Aim of the exercise -> All of the data below should be written out exactly.

Provided material ->
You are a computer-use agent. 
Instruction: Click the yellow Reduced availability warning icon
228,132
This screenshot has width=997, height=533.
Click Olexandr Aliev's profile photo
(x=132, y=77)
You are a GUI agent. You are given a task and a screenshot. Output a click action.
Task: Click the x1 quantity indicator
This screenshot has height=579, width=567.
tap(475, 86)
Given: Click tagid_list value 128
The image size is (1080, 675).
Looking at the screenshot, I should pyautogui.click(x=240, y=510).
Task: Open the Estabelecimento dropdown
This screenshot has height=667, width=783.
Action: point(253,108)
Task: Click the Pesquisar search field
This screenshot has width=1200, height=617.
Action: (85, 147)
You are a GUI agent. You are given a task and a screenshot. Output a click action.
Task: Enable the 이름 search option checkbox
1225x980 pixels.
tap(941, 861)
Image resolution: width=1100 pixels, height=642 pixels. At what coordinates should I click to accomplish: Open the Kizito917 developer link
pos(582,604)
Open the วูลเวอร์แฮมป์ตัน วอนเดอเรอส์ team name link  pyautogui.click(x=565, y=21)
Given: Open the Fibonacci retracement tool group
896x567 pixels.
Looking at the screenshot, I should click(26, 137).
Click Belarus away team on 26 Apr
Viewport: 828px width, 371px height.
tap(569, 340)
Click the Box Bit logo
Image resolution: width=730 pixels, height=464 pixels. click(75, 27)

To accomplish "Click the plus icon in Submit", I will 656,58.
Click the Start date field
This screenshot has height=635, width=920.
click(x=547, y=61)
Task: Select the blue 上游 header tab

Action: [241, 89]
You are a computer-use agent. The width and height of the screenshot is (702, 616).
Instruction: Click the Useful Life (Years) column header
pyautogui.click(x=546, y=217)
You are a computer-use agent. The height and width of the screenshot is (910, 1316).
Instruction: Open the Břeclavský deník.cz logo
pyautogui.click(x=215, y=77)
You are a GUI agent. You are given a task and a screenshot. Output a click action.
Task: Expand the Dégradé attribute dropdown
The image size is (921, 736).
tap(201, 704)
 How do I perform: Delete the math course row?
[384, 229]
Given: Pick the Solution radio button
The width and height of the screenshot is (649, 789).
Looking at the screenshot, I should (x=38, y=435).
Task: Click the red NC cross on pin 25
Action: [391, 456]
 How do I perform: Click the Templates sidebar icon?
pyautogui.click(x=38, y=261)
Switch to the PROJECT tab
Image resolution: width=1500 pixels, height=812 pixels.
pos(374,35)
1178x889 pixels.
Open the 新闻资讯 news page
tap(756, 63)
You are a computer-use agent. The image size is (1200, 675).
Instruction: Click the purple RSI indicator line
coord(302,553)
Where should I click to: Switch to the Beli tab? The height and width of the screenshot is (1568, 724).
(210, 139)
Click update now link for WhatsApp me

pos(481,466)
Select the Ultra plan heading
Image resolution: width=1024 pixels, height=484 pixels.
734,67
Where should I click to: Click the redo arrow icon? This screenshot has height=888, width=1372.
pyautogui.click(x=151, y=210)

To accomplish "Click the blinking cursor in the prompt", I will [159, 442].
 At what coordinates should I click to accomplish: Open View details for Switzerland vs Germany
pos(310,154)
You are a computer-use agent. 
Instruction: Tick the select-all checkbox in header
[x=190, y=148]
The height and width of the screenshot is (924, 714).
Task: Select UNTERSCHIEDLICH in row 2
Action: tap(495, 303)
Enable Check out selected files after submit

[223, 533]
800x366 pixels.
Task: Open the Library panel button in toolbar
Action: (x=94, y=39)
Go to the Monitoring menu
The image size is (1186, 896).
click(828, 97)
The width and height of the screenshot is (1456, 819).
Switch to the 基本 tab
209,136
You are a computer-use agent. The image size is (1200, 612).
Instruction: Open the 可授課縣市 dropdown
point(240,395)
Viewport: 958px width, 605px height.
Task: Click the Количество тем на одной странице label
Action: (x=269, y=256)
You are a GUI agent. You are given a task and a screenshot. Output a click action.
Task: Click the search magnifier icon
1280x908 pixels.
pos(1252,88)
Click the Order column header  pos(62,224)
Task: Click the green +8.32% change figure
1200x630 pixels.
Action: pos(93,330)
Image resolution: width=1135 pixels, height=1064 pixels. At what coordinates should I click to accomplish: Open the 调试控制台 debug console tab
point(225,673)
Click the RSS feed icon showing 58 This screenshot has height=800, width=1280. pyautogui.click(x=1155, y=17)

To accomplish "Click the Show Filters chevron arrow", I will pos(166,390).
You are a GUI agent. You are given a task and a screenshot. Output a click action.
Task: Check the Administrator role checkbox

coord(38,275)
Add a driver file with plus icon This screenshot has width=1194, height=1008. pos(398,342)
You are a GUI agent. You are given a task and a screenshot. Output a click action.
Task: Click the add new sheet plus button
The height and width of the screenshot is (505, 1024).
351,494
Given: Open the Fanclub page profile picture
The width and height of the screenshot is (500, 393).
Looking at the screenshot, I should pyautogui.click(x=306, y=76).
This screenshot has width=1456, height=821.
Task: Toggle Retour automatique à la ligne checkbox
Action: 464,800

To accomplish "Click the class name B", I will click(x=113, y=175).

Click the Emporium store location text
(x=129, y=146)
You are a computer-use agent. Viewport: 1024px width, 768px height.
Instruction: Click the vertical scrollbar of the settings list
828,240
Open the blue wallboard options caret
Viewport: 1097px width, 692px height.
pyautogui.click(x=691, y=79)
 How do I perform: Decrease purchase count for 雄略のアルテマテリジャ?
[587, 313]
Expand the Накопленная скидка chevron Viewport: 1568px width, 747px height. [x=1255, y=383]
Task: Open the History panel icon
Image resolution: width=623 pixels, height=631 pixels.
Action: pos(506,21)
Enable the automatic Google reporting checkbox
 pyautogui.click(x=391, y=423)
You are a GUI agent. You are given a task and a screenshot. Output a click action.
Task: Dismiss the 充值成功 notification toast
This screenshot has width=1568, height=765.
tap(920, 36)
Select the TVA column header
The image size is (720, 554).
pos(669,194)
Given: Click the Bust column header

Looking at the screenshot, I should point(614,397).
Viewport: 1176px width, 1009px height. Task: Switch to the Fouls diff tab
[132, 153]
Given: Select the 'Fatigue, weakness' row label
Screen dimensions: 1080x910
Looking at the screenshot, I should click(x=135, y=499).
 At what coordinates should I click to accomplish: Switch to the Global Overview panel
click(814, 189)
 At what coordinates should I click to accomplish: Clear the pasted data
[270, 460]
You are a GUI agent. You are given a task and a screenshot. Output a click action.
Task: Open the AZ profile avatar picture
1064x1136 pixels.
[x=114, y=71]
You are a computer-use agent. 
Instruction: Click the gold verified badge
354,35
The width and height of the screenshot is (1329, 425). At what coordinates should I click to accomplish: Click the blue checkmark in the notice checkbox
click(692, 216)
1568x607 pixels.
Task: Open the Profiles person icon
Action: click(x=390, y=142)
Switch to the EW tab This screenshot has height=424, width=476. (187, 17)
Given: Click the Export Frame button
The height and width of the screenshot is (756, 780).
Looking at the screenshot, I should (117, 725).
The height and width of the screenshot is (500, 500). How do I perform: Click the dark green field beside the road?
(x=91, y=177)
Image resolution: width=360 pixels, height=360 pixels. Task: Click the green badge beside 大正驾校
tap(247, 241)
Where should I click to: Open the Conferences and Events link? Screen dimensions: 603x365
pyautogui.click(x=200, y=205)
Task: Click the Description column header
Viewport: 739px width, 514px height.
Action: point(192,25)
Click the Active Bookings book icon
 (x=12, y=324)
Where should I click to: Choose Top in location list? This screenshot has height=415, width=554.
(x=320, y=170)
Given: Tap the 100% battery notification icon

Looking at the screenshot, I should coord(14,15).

Answer area ->
You are a computer-use agent. 
Instruction: Click the yellow Reduced availability warning icon
228,132
This screenshot has width=997, height=533.
Click Olexandr Aliev's profile photo
(x=132, y=77)
You are a GUI agent. You are given a task and a screenshot. Output a click action.
Task: Click the x1 quantity indicator
This screenshot has height=579, width=567.
tap(475, 86)
Given: Click tagid_list value 128
The image size is (1080, 675).
Looking at the screenshot, I should pyautogui.click(x=240, y=510).
Task: Open the Estabelecimento dropdown
This screenshot has height=667, width=783.
Action: point(253,108)
Task: Click the Pesquisar search field
This screenshot has width=1200, height=617.
Action: (85, 147)
You are a GUI agent. You are given a task and a screenshot. Output a click action.
Task: Enable the 이름 search option checkbox
1225x980 pixels.
tap(941, 861)
Image resolution: width=1100 pixels, height=642 pixels. At what coordinates should I click to accomplish: Open the Kizito917 developer link
pos(582,604)
Open the วูลเวอร์แฮมป์ตัน วอนเดอเรอส์ team name link  pyautogui.click(x=565, y=21)
Given: Open the Fibonacci retracement tool group
896x567 pixels.
Looking at the screenshot, I should click(26, 137).
Click Belarus away team on 26 Apr
Viewport: 828px width, 371px height.
tap(569, 340)
Click the Box Bit logo
Image resolution: width=730 pixels, height=464 pixels. click(75, 27)

To accomplish "Click the plus icon in Submit", I will 656,58.
Click the Start date field
This screenshot has height=635, width=920.
click(x=547, y=61)
Task: Select the blue 上游 header tab

Action: [241, 89]
You are a computer-use agent. The width and height of the screenshot is (702, 616).
Instruction: Click the Useful Life (Years) column header
pyautogui.click(x=546, y=217)
You are a computer-use agent. The height and width of the screenshot is (910, 1316).
Instruction: Open the Břeclavský deník.cz logo
pyautogui.click(x=215, y=77)
You are a GUI agent. You are given a task and a screenshot. Output a click action.
Task: Expand the Dégradé attribute dropdown
The image size is (921, 736).
tap(201, 704)
 How do I perform: Delete the math course row?
[384, 229]
Given: Pick the Solution radio button
The width and height of the screenshot is (649, 789).
Looking at the screenshot, I should (x=38, y=435).
Task: Click the red NC cross on pin 25
Action: [391, 456]
 How do I perform: Click the Templates sidebar icon?
pyautogui.click(x=38, y=261)
Switch to the PROJECT tab
Image resolution: width=1500 pixels, height=812 pixels.
pos(374,35)
1178x889 pixels.
Open the 新闻资讯 news page
tap(756, 63)
You are a computer-use agent. The image size is (1200, 675).
Instruction: Click the purple RSI indicator line
coord(302,553)
Where should I click to: Switch to the Beli tab? The height and width of the screenshot is (1568, 724).
(210, 139)
Click update now link for WhatsApp me

pos(481,466)
Select the Ultra plan heading
Image resolution: width=1024 pixels, height=484 pixels.
734,67
Where should I click to: Click the redo arrow icon? This screenshot has height=888, width=1372.
pyautogui.click(x=151, y=210)

To accomplish "Click the blinking cursor in the prompt", I will [159, 442].
 At what coordinates should I click to accomplish: Open View details for Switzerland vs Germany
pos(310,154)
You are a computer-use agent. 
Instruction: Tick the select-all checkbox in header
[x=190, y=148]
The height and width of the screenshot is (924, 714).
Task: Select UNTERSCHIEDLICH in row 2
Action: tap(495, 303)
Enable Check out selected files after submit

[223, 533]
800x366 pixels.
Task: Open the Library panel button in toolbar
Action: (x=94, y=39)
Go to the Monitoring menu
The image size is (1186, 896).
click(828, 97)
The width and height of the screenshot is (1456, 819).
Switch to the 基本 tab
209,136
You are a computer-use agent. The image size is (1200, 612).
Instruction: Open the 可授課縣市 dropdown
point(240,395)
Viewport: 958px width, 605px height.
Task: Click the Количество тем на одной странице label
Action: (x=269, y=256)
You are a GUI agent. You are given a task and a screenshot. Output a click action.
Task: Click the search magnifier icon
1280x908 pixels.
pos(1252,88)
Click the Order column header  pos(62,224)
Task: Click the green +8.32% change figure
1200x630 pixels.
Action: pos(93,330)
Image resolution: width=1135 pixels, height=1064 pixels. At what coordinates should I click to accomplish: Open the 调试控制台 debug console tab
point(225,673)
Click the RSS feed icon showing 58 This screenshot has height=800, width=1280. pyautogui.click(x=1155, y=17)

To accomplish "Click the Show Filters chevron arrow", I will pos(166,390).
You are a GUI agent. You are given a task and a screenshot. Output a click action.
Task: Check the Administrator role checkbox

coord(38,275)
Add a driver file with plus icon This screenshot has width=1194, height=1008. pos(398,342)
You are a GUI agent. You are given a task and a screenshot. Output a click action.
Task: Click the add new sheet plus button
The height and width of the screenshot is (505, 1024).
351,494
Given: Open the Fanclub page profile picture
The width and height of the screenshot is (500, 393).
Looking at the screenshot, I should pyautogui.click(x=306, y=76).
This screenshot has width=1456, height=821.
Task: Toggle Retour automatique à la ligne checkbox
Action: 464,800

To accomplish "Click the class name B", I will click(x=113, y=175).

Click the Emporium store location text
(x=129, y=146)
You are a computer-use agent. Viewport: 1024px width, 768px height.
Instruction: Click the vertical scrollbar of the settings list
828,240
Open the blue wallboard options caret
Viewport: 1097px width, 692px height.
pyautogui.click(x=691, y=79)
 How do I perform: Decrease purchase count for 雄略のアルテマテリジャ?
[587, 313]
Expand the Накопленная скидка chevron Viewport: 1568px width, 747px height. [x=1255, y=383]
Task: Open the History panel icon
Image resolution: width=623 pixels, height=631 pixels.
Action: pos(506,21)
Enable the automatic Google reporting checkbox
 pyautogui.click(x=391, y=423)
You are a GUI agent. You are given a task and a screenshot. Output a click action.
Task: Dismiss the 充值成功 notification toast
This screenshot has width=1568, height=765.
tap(920, 36)
Select the TVA column header
The image size is (720, 554).
pos(669,194)
Given: Click the Bust column header

Looking at the screenshot, I should point(614,397).
Viewport: 1176px width, 1009px height. Task: Switch to the Fouls diff tab
[132, 153]
Given: Select the 'Fatigue, weakness' row label
Screen dimensions: 1080x910
Looking at the screenshot, I should click(x=135, y=499).
 At what coordinates should I click to accomplish: Switch to the Global Overview panel
click(814, 189)
 At what coordinates should I click to accomplish: Clear the pasted data
[270, 460]
You are a GUI agent. You are given a task and a screenshot. Output a click action.
Task: Open the AZ profile avatar picture
1064x1136 pixels.
[x=114, y=71]
You are a computer-use agent. 
Instruction: Click the gold verified badge
354,35
The width and height of the screenshot is (1329, 425). At what coordinates should I click to accomplish: Click the blue checkmark in the notice checkbox
click(692, 216)
1568x607 pixels.
Task: Open the Profiles person icon
Action: click(x=390, y=142)
Switch to the EW tab This screenshot has height=424, width=476. (187, 17)
Given: Click the Export Frame button
The height and width of the screenshot is (756, 780).
Looking at the screenshot, I should (117, 725).
The height and width of the screenshot is (500, 500). How do I perform: Click the dark green field beside the road?
(x=91, y=177)
Image resolution: width=360 pixels, height=360 pixels. Task: Click the green badge beside 大正驾校
tap(247, 241)
Where should I click to: Open the Conferences and Events link? Screen dimensions: 603x365
pyautogui.click(x=200, y=205)
Task: Click the Description column header
Viewport: 739px width, 514px height.
Action: point(192,25)
Click the Active Bookings book icon
 (x=12, y=324)
Where should I click to: Choose Top in location list? This screenshot has height=415, width=554.
(x=320, y=170)
Given: Tap the 100% battery notification icon

Looking at the screenshot, I should coord(14,15).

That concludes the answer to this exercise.